Aus jener Zeit sind mir Tagebuchblätter in die Hände gefallen. Auch andere dürfen sie lesen.

12. Juni 19..

Nun fühle ich erst, daß ich lebe; daß ich mehr bin als die Maschine, die ich vor Monaten verlassen habe und deren eisernes Schwungrad ich nach mir rufen höre, auch jetzt, wo ich so weit von ihr entfernt bin.

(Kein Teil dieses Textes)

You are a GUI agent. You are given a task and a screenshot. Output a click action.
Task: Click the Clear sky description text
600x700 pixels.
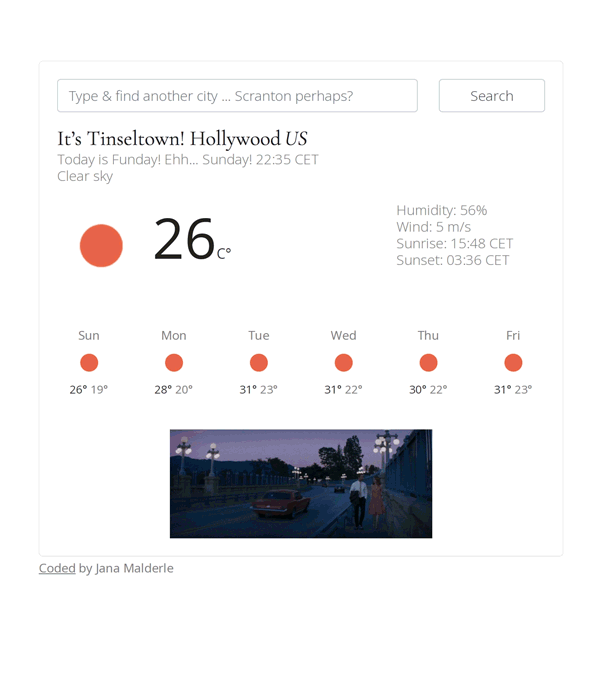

Ich bin wie aus einer langen, sehr langen fiebrigen Nacht erwacht; wie aus einem Nebel der erstickendsten Qual tauche ich auf und meine mißhandelten Sinne müssen über eine steile, hohe Mauer klettern, bis sie begreifen dürfen, daß sie nun in der Wiese der Freiheit stehen.

Meine Augen schleichen noch wie scheue, verprügelte Waisenkinder umher und wollen es gar nicht recht glauben, daß ihnen eine solche Welt von Schönheit gehört.

Meine Ohren verschließen sich noch immer zur Hälfte, gleich den Türen eines Siechenhauses, vor dem Tone der Freude, der sie nun allenthalben umtönt.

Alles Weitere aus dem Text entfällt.